Figure 1. Framework and performance of species-specific chromatin feature prediction in plants. (a) Overview of the cross-species chromatin feature prediction framework. (b) Receiver operating characteristic (ROC) and precision-recall (PR) curves for species-specific models in Rice, Arabidopsis, and Maize. ROC curves are shown in red; PR curves are shown in blue. (c) Predicted and experimental signal tracks for representative histone marks in Rice (Chr3:21311374–21575504). (d) The distribution Boxplot of prediction scores for peak and non-peak regions across five histone marks in Rice. (e) The distribution Boxplot of prediction scores for peak and non-peak regions across five histone marks in Arabidopsis. (f) Predicted and experimental signal tracks for representative histone marks in Arabidopsis (Chr3:9141194–9207074). (g) Pearson correlation coefficients between predicted and experimental signals across test and validation chromosomes for each histone mark in Rice. (h) Pearson correlation coefficients between predicted and experimental signals across test and validation chromosomes for each histone mark in Arabidopsis.
Family-level training improves generalization to unprofiled crops
A key takeaway from the study is that phylogenetically informed training can materially improve transfer. The authors built a Poaceae family-level model by jointly training on rice + maize, and then evaluated it in other grasses (including Setaria italica, Sorghum bicolor, Brachypodium distachyon, and Hordeum vulgare).
In cross-species tests, models trained on closer relatives consistently outperformed those trained on more distant species. For example, for rice H3K4me3 prediction, a maize-trained model achieved higher correlations than an Arabidopsis-trained model in representative regions (maximum Pearson correlation 0.72 vs 0.52, respectively).
Overall, the work supports a practical strategy for the community: train within phylogenetic families when possible (e.g., Poaceae, Brassicaceae) to achieve more reliable genome-wide epigenomic annotation in species that lack experimental profiling.

Input data>
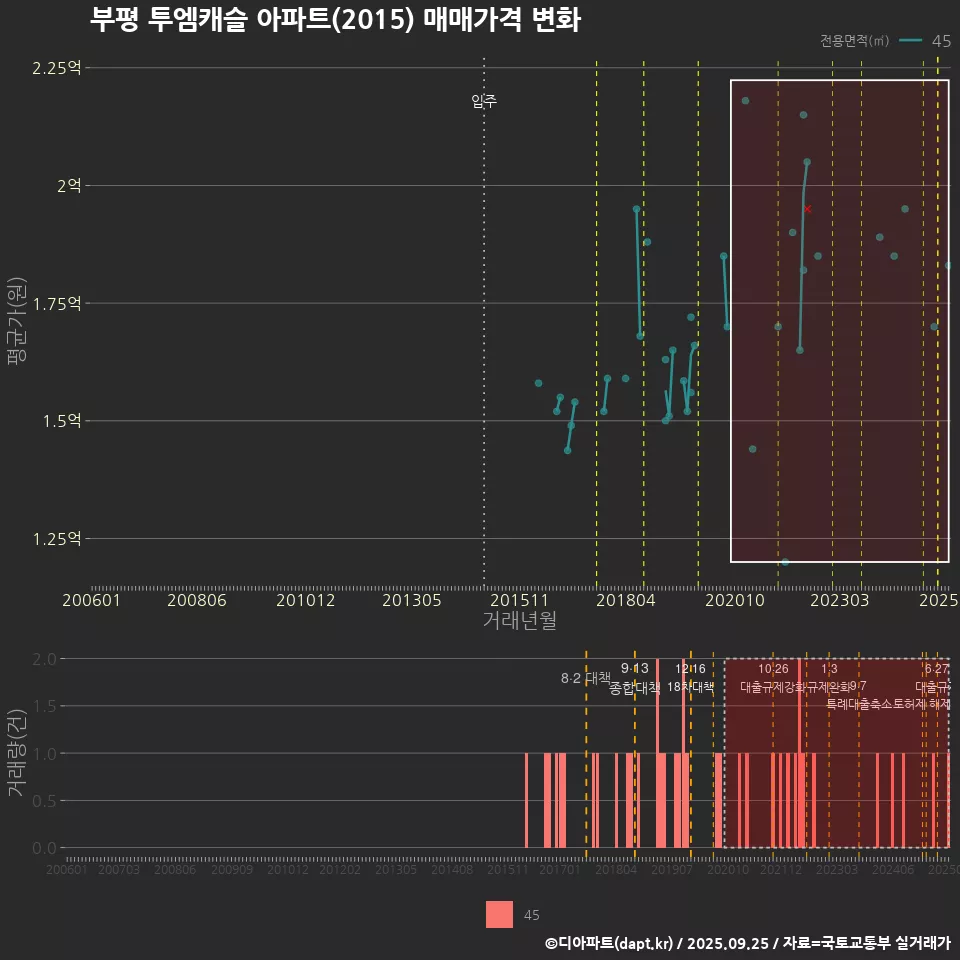
Task: Click the 200601 x-axis label on price chart
Action: pos(91,600)
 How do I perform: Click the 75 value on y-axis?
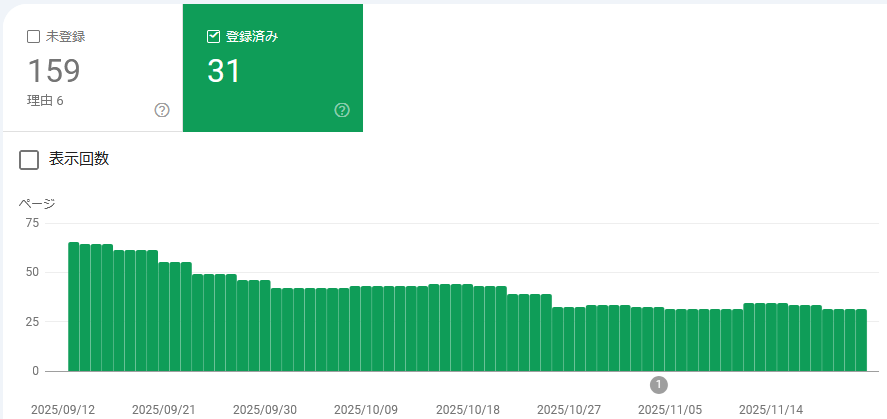31,223
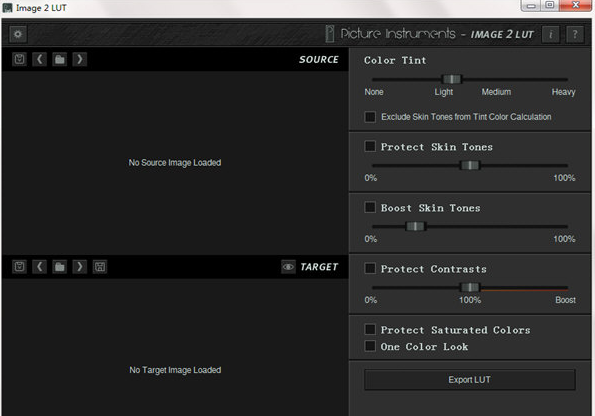Enable Protect Saturated Colors option
Screen dimensions: 595x416
(x=370, y=329)
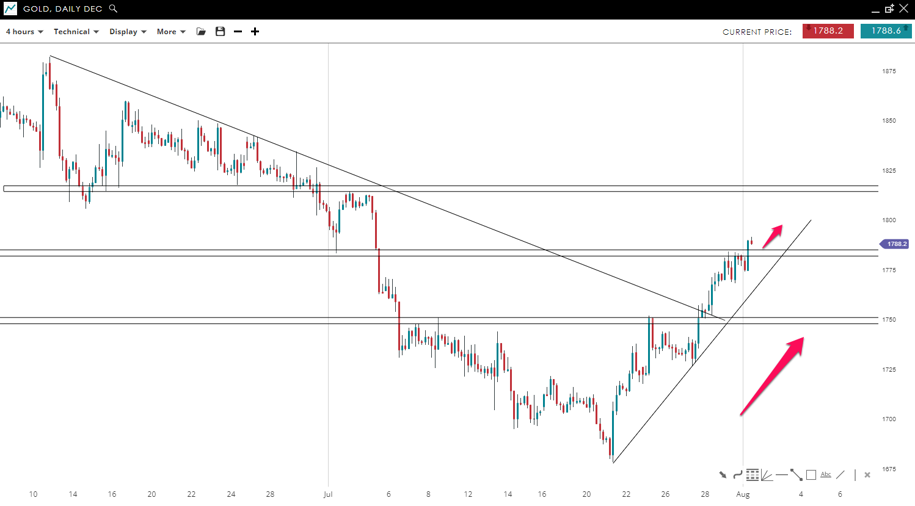Select the Fibonacci retracement grid tool

(752, 475)
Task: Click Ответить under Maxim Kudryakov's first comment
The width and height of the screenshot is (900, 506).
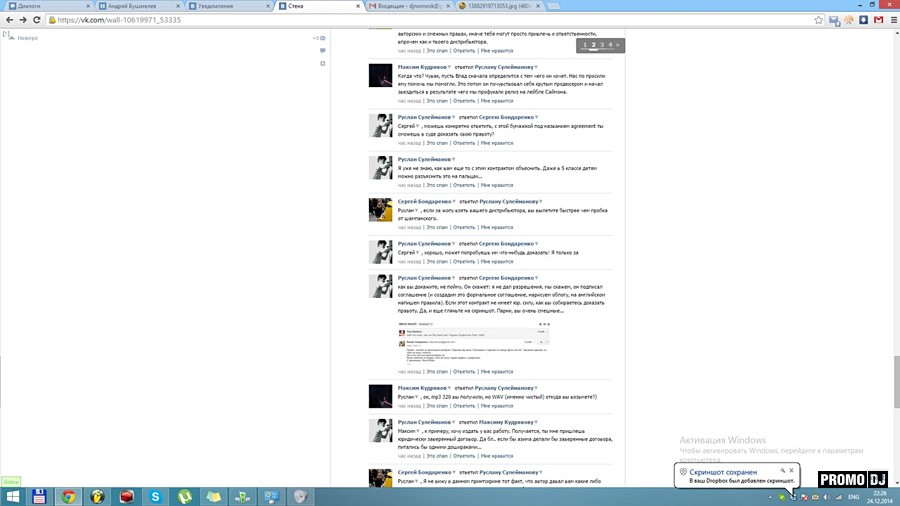Action: [463, 101]
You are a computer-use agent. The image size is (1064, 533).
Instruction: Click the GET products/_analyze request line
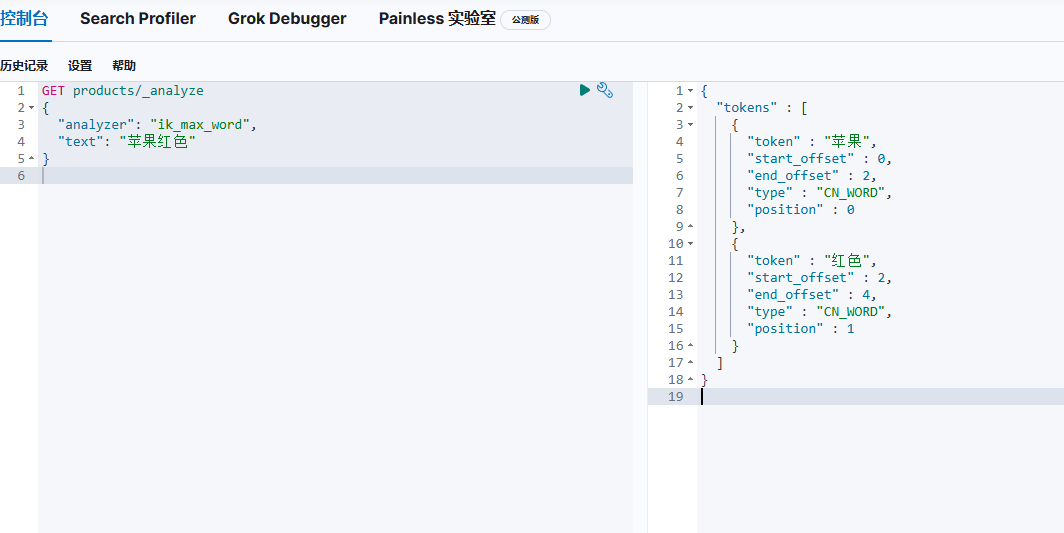(x=122, y=91)
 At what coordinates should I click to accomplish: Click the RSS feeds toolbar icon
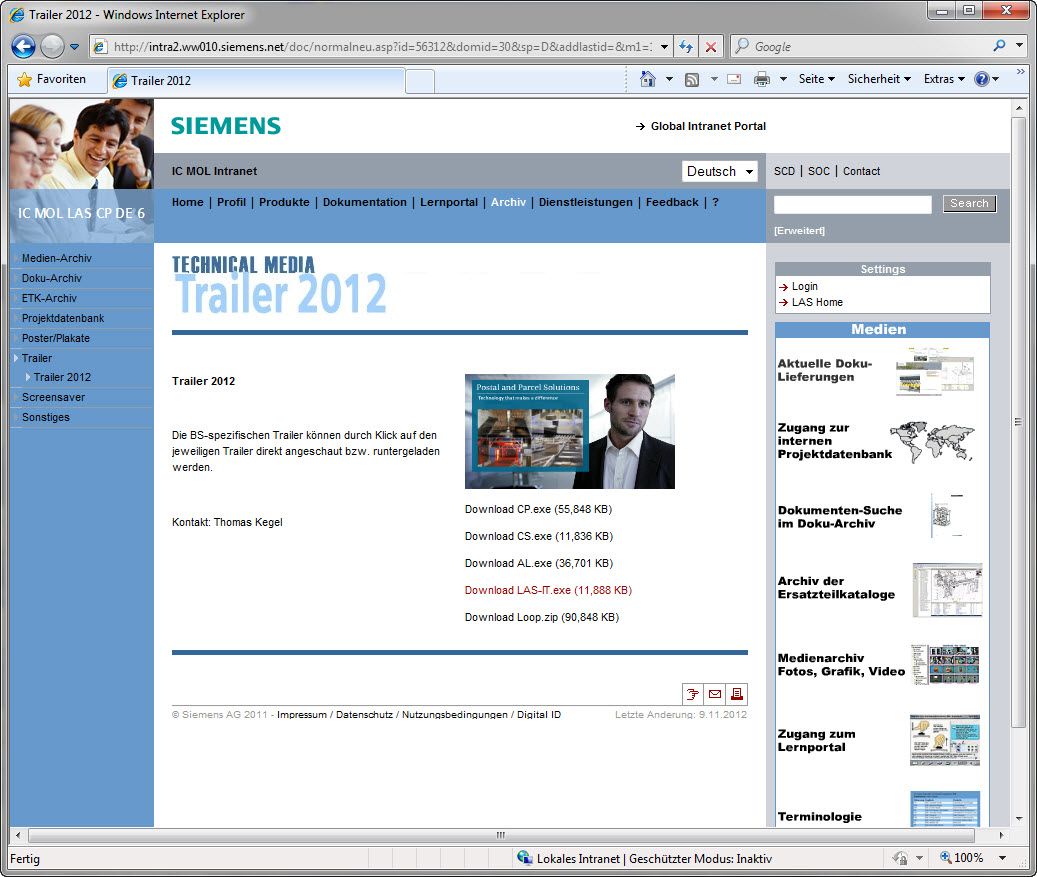tap(692, 79)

Action item A>
Answer from the passage on plant chromatin feature prediction:
(i) In Figure 1, what colors are used for the ROC curves and the PR curves?
(ii) Which two species were jointly trained to build the Poaceae family-level model?
(iii) For rice H3K4me3 prediction, what maximum Pearson correlations did the maize-trained and Arabidopsis-trained models reach?
Action item B>
Write what comes next in the passage on plant chromatin feature prediction, starting after its final sentence.

Response box A>
(i) ROC curves are red; PR curves are blue.
(ii) Rice and maize.
(iii) 0.72 for the maize-trained model and 0.52 for the Arabidopsis-trained model.

Response box B>
Figure 3. Family-level models improve cross-species prediction of chromatin features. (a) Schematic illustration of family-level training and prediction: the Poaceae model trained on Rice and Maize was used to predict signals in other Poaceae species; the Arabidopsis-trained model was used to predict signals in other Brassicaceae species. (b) Comparison of predicted and observed histone modification signals across representative genomic intervals in multiple Poaceae and Brassicaceae species. (c) Boxplots showing prediction scores for peak and non-peak regions across three histone modifications. (d) Boxplots showing ISM-based Δ scores for peak and non-peak regions across three histone modifications. (e) Quantitative evaluation of family-level prediction performance using Pearson correlation, BigWig correlation, and ROC-AUC for each species-histone pair.
An easy-to-use pipeline for genome-wide chromatin signal prediction
Beyond benchmarking, the authors provide an easy-to-use pipeline that enables researchers to generate genome-wide chromatin signal predictions directly from DNA sequence, helping lower the experimental and computational barriers to functional annotation—especially for non-model plant species where epigenomic profiling data remain limited.

Figure 7. User-friendly pipeline for chromatin signal prediction from genomic sequences. In Step 1, plant samples are collected and sequenced using next-generation sequencing (NGS) to obtain genomic data, which is processed into a standardized FASTA file containing chromosome-level sequences. In Step 2, the genome is binned into fixed-length intervals, and the AI-based prediction model is applied to infer the presence and intensity of histone modification signals.